Passively failing to campaign in an election is one thing, but the local party took it a step further by ensuring no-one was available to go out and campaign on election day. The local party’s over-confidence in the ability of Number 10 to deliver on the Brexit vote and have us out of the EU by 31st March was clearly on display again, as they’d arranged to hold our Annual Dinner on election evening. The guest speaker was Home Secretary Sajid Javid MP, with attendees including Chris Philp MP (Croydon South), Mario Creatura (prospective parliamentary candidate, Croydon Central), Neil Garratt (Croydon & Sutton GLA candidate), Julian Ellacott (Surrey Conservatives Chairman), and (based on the event photos) a large number of Councillors and several prominent local activists. Many of those attending would normally have been expected to be part of a highly-organised ‘Get Out The Vote’ (GOTV) operation, knocking on doors of known Conservative supporters and offering lifts to housebound voters to support the election of Conservative representatives – or exactly what the local Party was doing next door in Beckenham:

The contrast between the efforts of the Conservatives and Labour in Croydon also couldn’t be starker. The twitter feeds for Croydon Labour, Sarah Jones MP (Croydon Central) and Tony Newman (Leader of Croydon Council) are filled with photos of them, other Councillors, and activists out pounding the pavements “Getting out the Labour vote” all across Croydon:

Labour’s efforts on election day (and before) were rewarded with them finishing first in Croydon’s popular vote (22,375 votes), closely followed by the Liberal Democrats (21,289) and The Brexit Party (20,728). The Conservative barely managed to reach 5 figures, with only 10,139 votes.

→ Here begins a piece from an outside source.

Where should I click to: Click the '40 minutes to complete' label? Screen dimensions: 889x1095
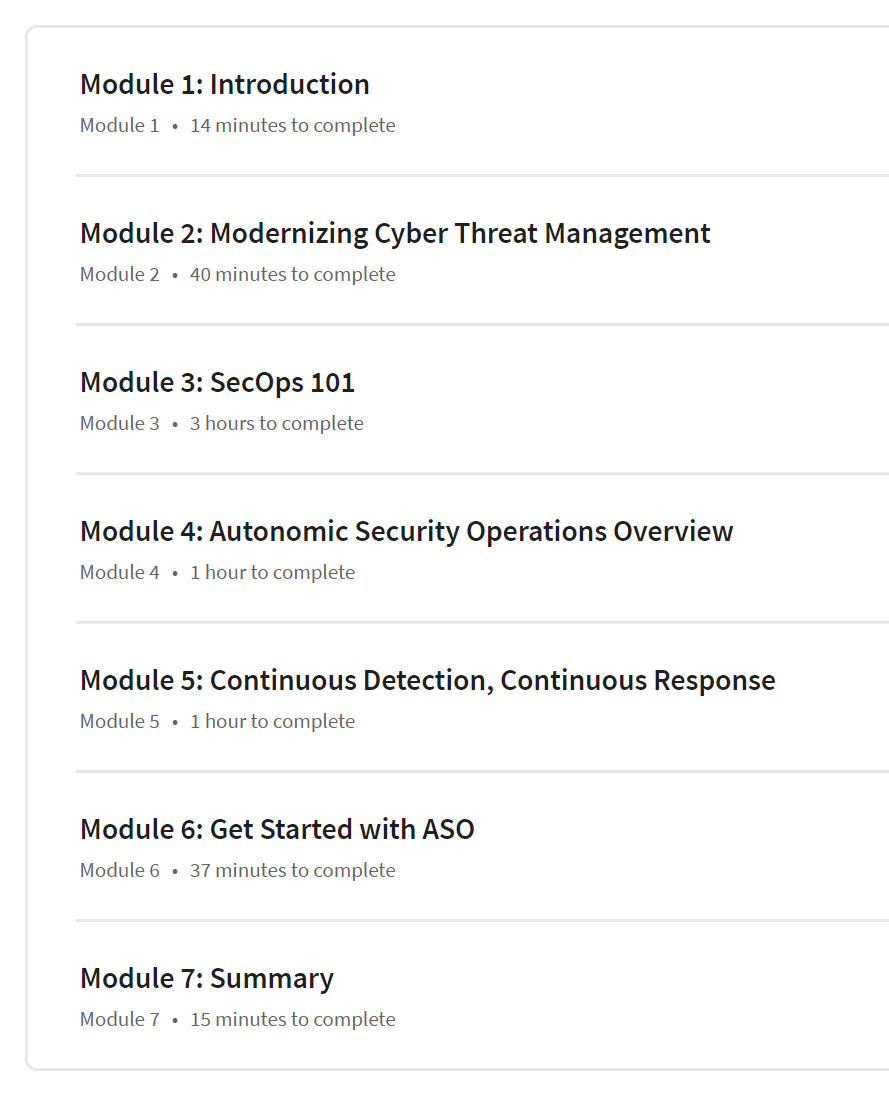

The Conservative Party constitution sets out that the object of a local party Federation like Croydon Conservatives is to “sustain and promote the objects and values of the Party… to secure the return of Conservative Candidates at elections”. Given the apparent complete failure to do anything at all in these European Parliament elections, the local party leadership should reflect and reassess their priorities. Having campaigned for friends in the local council elections earlier in May, I entirely appreciate that our voters are not in a very supportive mood, but it is bluntly the role of a local party and elected representatives to go out and campaign regardless.

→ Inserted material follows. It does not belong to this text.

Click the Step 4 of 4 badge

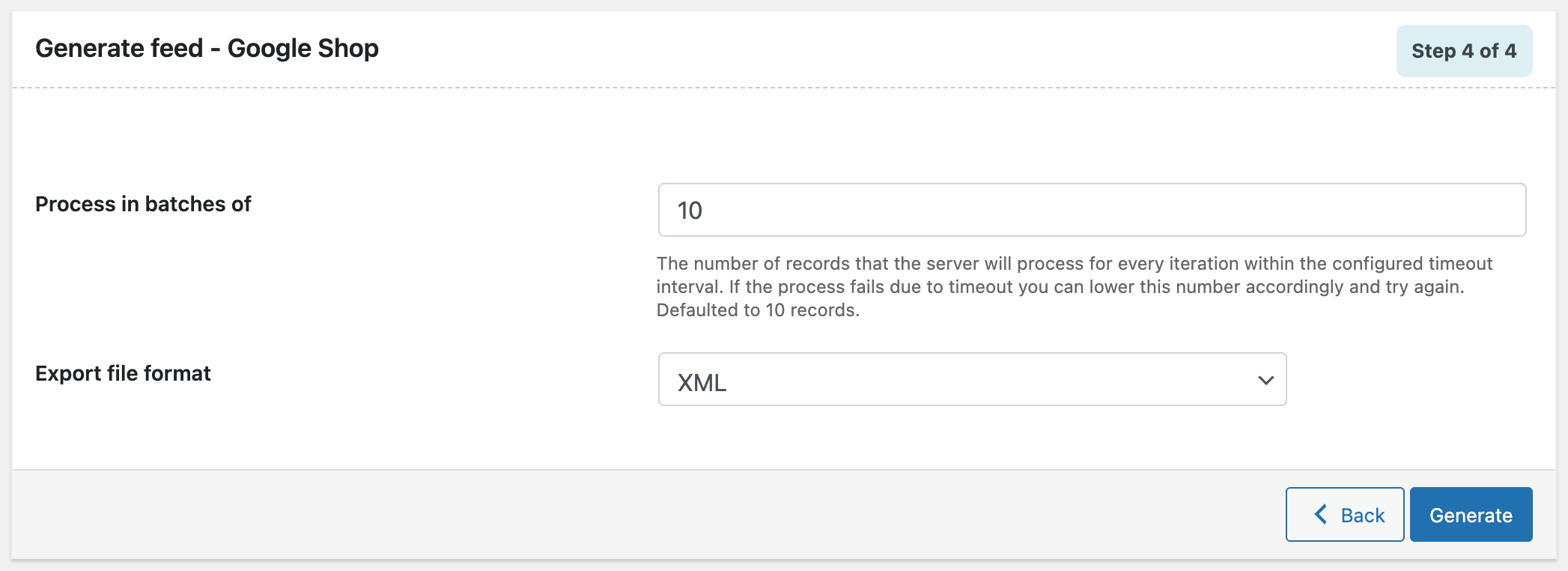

A different approach by the Conservatives in Croydon would not have changed the London-wide result. But elections are an important time to speak to electors and gather data – data that would be useful in less than 12 months when London goes to the polls on 7th May 2020 to elect it’s new Mayor and GLA members, not to mention any snap General Election which is increasingly likely. A huge opportunity has been missed and wasted.

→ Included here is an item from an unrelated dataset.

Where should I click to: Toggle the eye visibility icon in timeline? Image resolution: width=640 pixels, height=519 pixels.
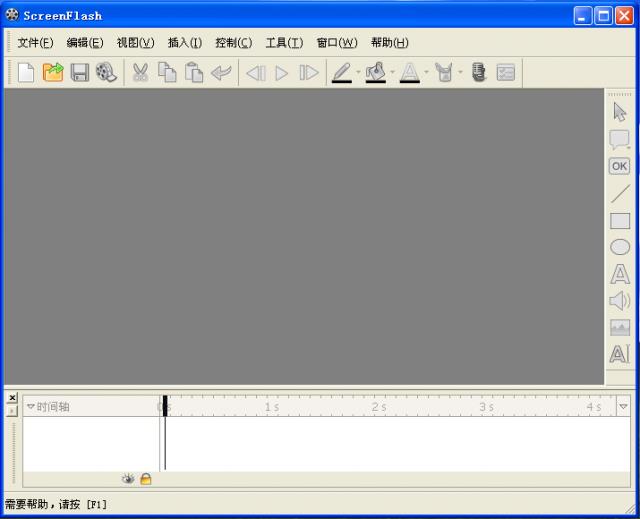(128, 479)
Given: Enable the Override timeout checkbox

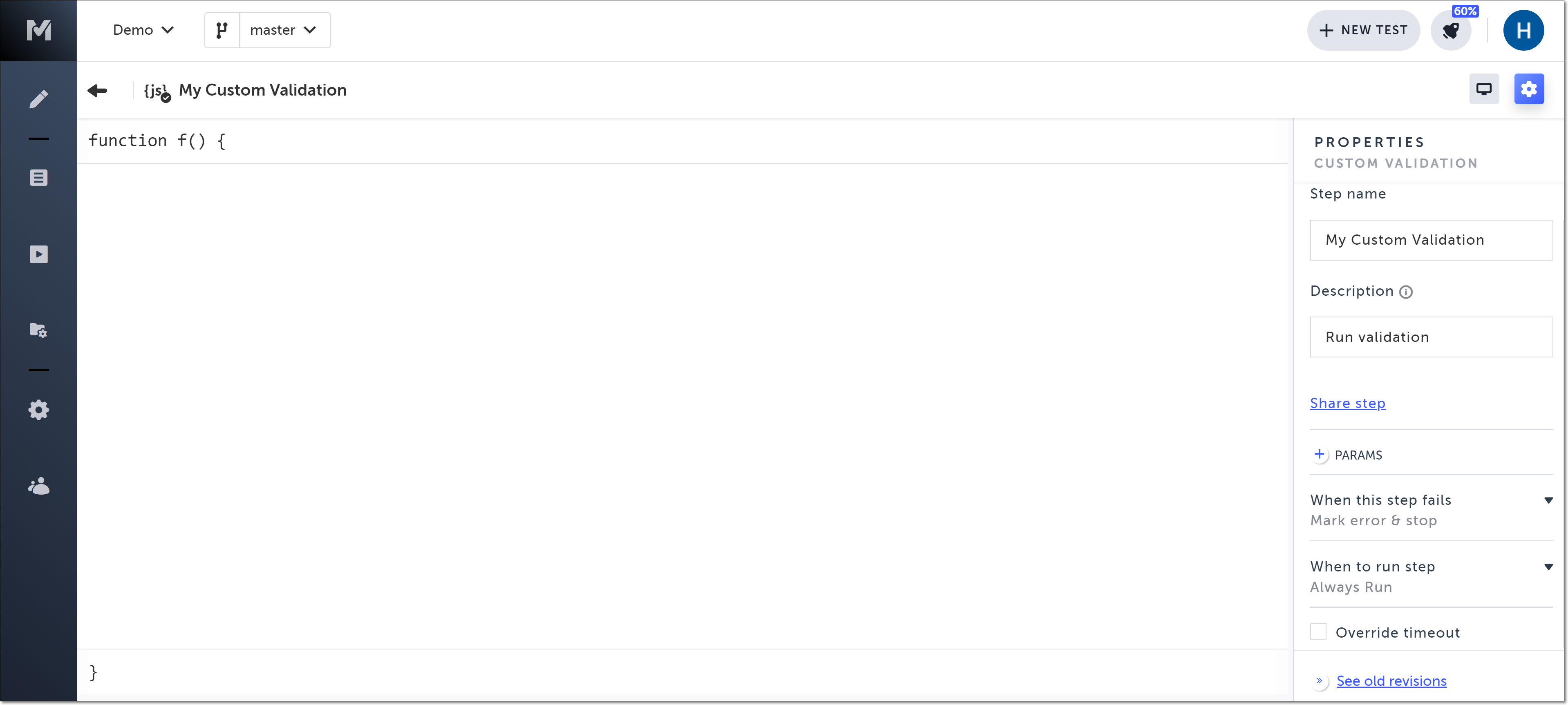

It also stores up problems for the future. As Lord Ashcroft has revealed in an article for Conservative Home, his polling shows the majority of voters who deserted us for The Brexit Party or Liberal Democrats don’t intend to return to vote Conservative at the next election. Ignoring this election has therefore lost Conservative votes that we would need in the future.

For Syed Kamall who sadly lost his seat last Thursday, this must also be a particularly difficult kick in the teeth – for several years his London office was located in Croydon Conservative’s premises in North Croydon. Apparently that buys no loyalty from the local party, so let’s hope he is more forgiving than I would be.